[Stored data]
+ + +

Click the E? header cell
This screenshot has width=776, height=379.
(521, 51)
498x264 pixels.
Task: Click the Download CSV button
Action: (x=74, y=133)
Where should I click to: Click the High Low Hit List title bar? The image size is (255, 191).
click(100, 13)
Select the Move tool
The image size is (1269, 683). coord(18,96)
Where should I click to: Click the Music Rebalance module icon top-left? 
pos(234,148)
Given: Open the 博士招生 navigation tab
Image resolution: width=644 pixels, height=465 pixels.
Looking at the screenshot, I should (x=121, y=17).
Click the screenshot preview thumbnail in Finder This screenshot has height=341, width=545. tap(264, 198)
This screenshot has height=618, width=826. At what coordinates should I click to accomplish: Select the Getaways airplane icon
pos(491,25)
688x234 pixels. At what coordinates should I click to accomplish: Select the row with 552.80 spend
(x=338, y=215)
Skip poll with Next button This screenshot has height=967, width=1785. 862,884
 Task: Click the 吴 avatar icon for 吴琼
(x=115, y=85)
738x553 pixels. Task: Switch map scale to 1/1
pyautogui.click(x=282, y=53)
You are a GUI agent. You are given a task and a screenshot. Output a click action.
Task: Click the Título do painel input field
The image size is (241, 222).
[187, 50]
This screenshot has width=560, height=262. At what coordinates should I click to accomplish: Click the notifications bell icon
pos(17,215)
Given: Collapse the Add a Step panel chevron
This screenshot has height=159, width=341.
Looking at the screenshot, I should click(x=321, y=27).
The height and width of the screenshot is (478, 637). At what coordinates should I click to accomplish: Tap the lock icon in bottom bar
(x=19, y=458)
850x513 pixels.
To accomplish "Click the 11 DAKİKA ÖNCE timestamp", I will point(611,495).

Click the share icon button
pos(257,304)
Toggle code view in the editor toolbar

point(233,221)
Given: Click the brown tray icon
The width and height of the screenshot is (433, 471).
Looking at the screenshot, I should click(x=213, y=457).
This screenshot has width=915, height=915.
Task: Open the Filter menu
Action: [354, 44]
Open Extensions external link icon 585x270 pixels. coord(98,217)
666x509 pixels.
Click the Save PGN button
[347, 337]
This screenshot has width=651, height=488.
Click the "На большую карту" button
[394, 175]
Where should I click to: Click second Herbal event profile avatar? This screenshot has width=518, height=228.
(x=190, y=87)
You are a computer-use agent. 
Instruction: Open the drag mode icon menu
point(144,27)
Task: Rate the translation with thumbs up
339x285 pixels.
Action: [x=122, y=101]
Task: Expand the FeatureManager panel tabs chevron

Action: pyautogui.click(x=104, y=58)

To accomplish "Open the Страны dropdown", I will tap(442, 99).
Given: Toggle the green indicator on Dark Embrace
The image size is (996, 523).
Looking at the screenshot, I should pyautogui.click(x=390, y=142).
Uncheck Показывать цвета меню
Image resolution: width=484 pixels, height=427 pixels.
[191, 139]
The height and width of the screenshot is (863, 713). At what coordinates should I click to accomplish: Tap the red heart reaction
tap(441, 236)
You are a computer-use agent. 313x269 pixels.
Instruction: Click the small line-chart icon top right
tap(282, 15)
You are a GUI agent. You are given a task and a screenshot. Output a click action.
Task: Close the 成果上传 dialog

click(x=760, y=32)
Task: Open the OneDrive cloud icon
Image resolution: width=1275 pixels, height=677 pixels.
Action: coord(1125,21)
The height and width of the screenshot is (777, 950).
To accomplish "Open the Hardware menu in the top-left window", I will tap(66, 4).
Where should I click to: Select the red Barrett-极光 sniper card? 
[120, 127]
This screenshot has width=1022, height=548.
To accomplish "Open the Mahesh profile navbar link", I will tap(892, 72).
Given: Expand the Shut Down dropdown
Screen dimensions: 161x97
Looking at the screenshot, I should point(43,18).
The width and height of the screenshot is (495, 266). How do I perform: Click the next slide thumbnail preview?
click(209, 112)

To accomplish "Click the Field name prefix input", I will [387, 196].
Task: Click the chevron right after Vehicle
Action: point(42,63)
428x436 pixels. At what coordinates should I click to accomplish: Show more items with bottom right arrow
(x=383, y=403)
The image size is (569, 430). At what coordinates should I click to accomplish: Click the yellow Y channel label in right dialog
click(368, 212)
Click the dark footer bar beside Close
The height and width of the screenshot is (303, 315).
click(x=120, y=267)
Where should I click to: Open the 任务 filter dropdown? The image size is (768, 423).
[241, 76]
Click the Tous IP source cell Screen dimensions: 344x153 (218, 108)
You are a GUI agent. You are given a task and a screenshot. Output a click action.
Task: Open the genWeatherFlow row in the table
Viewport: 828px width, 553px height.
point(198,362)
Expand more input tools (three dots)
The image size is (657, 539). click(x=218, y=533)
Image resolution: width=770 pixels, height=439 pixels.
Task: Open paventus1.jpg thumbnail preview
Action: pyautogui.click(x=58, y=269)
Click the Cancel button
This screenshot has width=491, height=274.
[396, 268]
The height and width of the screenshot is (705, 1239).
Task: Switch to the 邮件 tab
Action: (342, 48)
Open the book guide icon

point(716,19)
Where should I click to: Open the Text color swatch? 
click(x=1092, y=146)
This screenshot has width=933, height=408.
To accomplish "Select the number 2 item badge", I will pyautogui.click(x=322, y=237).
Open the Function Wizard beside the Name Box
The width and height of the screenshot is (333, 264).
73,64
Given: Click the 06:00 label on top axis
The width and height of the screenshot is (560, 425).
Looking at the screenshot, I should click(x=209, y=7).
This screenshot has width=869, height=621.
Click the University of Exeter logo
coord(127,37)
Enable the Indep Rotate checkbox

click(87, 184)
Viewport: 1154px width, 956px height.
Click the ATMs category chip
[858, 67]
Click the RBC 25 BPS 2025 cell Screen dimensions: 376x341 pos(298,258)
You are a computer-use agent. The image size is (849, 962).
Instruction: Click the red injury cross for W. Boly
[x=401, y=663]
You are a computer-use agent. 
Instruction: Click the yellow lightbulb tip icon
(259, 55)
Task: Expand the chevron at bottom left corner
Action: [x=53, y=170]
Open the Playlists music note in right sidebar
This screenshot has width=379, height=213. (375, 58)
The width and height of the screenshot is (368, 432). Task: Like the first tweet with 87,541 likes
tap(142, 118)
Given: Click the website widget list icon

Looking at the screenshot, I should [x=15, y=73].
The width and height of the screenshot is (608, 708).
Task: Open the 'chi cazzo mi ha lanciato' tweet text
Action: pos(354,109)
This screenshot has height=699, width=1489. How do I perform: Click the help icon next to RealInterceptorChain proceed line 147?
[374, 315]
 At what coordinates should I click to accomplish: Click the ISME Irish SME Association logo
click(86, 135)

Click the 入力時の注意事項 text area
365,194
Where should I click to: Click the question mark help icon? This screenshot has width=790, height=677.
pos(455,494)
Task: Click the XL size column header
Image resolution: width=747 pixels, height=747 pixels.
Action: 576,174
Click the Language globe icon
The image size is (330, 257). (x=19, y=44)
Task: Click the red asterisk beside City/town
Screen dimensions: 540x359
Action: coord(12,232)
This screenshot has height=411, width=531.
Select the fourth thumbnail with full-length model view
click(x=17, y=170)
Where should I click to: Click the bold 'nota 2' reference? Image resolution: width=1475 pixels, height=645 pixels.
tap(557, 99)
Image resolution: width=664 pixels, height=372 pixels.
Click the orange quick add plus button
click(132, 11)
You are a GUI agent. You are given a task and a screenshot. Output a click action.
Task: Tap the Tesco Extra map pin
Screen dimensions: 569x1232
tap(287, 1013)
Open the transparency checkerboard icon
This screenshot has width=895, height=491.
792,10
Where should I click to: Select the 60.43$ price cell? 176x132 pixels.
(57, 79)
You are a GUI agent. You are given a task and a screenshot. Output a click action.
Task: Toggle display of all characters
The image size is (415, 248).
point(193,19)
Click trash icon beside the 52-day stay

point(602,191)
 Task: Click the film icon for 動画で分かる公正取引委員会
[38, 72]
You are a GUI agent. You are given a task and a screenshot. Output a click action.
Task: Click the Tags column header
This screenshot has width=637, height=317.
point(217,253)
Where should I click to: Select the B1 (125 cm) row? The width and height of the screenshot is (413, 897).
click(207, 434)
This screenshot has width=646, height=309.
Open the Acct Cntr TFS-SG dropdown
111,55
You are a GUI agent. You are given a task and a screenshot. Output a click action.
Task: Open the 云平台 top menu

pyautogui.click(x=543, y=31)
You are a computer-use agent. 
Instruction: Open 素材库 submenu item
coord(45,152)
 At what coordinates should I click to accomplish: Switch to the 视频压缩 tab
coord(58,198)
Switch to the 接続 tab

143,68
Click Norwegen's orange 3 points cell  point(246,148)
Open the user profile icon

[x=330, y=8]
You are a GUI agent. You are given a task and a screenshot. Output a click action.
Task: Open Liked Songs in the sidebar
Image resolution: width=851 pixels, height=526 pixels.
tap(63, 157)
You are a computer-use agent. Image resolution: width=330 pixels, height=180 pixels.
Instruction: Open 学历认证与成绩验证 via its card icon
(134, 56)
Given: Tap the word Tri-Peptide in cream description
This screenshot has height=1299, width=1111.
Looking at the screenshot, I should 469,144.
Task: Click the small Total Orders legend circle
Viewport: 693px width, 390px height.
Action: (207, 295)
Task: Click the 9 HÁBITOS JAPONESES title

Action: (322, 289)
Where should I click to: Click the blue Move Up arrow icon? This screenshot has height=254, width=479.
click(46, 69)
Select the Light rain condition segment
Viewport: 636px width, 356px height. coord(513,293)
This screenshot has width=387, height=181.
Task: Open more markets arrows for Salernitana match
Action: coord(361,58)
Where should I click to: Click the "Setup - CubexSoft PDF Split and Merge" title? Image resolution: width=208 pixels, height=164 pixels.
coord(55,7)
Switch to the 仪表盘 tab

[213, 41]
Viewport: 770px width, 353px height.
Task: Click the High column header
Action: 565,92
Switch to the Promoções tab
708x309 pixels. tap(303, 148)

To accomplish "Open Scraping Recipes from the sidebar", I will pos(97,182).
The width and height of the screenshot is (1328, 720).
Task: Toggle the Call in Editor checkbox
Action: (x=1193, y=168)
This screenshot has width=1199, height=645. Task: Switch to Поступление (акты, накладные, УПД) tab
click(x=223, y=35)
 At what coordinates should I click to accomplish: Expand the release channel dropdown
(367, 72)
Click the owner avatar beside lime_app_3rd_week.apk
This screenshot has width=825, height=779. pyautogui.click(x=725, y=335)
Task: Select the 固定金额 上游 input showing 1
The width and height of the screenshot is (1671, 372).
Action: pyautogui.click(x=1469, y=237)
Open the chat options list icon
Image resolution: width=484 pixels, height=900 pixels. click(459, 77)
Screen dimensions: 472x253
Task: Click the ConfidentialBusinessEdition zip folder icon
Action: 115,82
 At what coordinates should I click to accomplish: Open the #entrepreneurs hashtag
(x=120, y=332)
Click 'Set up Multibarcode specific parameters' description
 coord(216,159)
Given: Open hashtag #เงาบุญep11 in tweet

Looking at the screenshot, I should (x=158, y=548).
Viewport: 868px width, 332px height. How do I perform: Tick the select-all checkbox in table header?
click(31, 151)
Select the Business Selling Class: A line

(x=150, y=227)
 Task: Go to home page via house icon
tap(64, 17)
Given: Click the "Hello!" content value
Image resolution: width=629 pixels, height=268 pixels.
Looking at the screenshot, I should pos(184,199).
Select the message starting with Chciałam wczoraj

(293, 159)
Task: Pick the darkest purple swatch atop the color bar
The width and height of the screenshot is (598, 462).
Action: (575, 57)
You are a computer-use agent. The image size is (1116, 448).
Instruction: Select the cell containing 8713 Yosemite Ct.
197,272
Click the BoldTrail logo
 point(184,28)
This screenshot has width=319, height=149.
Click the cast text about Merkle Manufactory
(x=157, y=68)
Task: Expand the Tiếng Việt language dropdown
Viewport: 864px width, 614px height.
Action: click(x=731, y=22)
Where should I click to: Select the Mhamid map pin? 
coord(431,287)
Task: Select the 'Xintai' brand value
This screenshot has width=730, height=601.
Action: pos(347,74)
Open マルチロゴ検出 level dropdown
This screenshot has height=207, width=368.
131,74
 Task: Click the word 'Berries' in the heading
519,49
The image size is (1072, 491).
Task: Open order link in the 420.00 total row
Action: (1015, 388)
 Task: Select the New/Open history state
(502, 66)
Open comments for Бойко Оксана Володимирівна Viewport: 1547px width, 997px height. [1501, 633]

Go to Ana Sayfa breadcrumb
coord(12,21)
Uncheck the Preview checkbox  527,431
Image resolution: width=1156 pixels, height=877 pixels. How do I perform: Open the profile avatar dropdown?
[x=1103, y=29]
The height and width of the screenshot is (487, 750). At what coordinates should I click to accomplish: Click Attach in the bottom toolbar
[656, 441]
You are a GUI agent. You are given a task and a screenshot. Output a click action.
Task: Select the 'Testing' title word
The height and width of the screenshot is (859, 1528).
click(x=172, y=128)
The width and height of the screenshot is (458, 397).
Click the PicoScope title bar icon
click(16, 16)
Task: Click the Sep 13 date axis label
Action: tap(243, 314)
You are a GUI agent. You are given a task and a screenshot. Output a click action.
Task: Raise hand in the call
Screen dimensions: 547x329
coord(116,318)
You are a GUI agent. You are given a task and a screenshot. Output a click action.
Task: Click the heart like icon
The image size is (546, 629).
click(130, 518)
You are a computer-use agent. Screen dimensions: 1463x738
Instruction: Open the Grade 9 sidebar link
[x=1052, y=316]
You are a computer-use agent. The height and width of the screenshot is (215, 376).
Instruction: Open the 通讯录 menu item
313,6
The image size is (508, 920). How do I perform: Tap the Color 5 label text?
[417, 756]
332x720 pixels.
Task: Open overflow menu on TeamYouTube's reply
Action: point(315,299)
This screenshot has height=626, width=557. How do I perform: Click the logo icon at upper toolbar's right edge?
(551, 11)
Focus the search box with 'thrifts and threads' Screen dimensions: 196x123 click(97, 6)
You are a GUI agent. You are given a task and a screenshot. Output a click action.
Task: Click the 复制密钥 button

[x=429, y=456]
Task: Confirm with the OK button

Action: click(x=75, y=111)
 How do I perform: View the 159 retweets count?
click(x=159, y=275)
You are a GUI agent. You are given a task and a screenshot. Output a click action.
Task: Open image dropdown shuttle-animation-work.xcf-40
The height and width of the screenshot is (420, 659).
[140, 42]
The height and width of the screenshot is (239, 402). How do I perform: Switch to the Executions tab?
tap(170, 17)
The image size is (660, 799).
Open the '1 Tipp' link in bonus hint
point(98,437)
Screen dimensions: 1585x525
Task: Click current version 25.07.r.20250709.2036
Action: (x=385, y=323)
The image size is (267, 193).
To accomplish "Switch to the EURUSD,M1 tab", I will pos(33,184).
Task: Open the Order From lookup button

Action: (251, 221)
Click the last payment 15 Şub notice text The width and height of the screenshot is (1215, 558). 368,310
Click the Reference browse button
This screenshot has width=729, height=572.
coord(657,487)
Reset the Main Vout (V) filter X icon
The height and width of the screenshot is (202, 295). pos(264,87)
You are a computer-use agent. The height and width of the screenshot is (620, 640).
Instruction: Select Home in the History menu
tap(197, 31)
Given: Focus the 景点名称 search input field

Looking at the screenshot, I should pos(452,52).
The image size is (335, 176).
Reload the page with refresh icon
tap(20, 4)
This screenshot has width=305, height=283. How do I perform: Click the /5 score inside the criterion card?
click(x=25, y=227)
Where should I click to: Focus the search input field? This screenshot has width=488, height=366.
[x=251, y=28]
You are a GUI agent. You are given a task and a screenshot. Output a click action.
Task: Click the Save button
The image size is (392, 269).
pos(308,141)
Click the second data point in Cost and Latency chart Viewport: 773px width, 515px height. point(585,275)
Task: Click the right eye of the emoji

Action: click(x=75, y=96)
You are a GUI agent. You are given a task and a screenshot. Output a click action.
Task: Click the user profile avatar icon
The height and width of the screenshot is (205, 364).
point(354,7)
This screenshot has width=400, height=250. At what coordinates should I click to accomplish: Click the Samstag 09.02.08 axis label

+ + +

Return every line from the records above that holds the word "value".

Given: Click the "Hello!" content value
Task: Select the 'Xintai' brand value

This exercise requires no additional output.